Pascal Dagnan-Bouveret’s Bouderie, meaning sulking, is a splendid and intimate portrait of the artist’s friend and colleague Gustave Courtois, painted in 1880. Courtois is seen at one end of a large sofa, smiling wryly and staring into the distance. He holds his palette and brushes in his left hand, and what may be a long mahlstick in the right. At the opposite end of the sofa, turned with her back towards Courtois, is a young woman dressed in fashionable black clothing, and on the left is a screen decorated with Japanese imagery.

Anders Zorn, Castles in the Air (1885), watercolour on paper, 37 x 26 cm, Nationalmuseum, Stockholm, Sweden. WikiArt.
Anders Zorn (1860–1920), Castles in the Air (1885), watercolour on paper, 37 x 26 cm, Nationalmuseum, Stockholm, Sweden. WikiArt.

The Swedish rising star Anders Zorn painted some Japoniste works, including this parasol portrait, Castles in the Air, from 1885.

Vincent van Gogh (1853–1890), The Pink Orchard (1888), oil on canvas, 64 x 80 cm, Van Gogh Museum, Amsterdam. Wikimedia Commons.
Vincent van Gogh (1853–1890), The Pink Orchard (1888), oil on canvas, 64 x 80 cm, Van Gogh Museum, Amsterdam. Wikimedia Commons.
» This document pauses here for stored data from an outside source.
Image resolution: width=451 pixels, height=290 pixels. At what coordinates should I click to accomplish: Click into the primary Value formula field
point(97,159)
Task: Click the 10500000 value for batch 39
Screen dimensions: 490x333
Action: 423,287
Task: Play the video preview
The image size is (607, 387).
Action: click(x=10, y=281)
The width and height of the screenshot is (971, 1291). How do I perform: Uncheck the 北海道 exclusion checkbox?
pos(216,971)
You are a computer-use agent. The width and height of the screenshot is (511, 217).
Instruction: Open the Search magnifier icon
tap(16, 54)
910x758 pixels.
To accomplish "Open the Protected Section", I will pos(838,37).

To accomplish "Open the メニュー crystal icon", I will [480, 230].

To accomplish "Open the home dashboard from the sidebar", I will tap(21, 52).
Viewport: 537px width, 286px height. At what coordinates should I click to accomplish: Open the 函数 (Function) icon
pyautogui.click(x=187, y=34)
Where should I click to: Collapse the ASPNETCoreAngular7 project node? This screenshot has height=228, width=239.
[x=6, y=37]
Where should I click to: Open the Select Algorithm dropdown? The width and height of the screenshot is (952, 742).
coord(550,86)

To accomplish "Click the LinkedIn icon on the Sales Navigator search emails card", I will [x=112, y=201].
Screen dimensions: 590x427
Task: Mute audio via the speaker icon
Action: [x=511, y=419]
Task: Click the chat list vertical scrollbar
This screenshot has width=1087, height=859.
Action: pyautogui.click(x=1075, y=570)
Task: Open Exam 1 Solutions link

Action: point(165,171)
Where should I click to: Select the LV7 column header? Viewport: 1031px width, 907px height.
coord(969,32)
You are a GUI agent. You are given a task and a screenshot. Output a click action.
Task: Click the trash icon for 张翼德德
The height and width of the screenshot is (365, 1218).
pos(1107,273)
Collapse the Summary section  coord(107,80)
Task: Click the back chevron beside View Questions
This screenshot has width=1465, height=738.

Before he went to Arles, Vincent van Gogh had copied Utagawa Hiroshige’s woodblock print The Plum Orchard in Kameido. Shortly after his arrival there, in 1888, the fruit trees came into flower, and van Gogh painted a triptych intended for his brother Theo’s apartment, including The Pink Orchard above, and The Pink Peach Tree below.

Vincent van Gogh (1853–1890), The Pink Peach Tree (1888), oil on canvas, 80.5 x 59 cm, Van Gogh Museum, Amsterdam. Wikimedia Commons.
Vincent van Gogh (1853–1890), The Pink Peach Tree (1888), oil on canvas, 80.5 x 59 cm, Van Gogh Museum, Amsterdam. Wikimedia Commons.

Van Gogh’s approach to painting blossoming fruit trees was completely different from that of the Japanese prints he had collected. His trees are built anatomically, with trunk and branches drawn in outline, often using contrasting colour. Flowers are applied using impasto; sadly some of these have faded since, and some of the paint that now appears white or off-white was originally much pinker.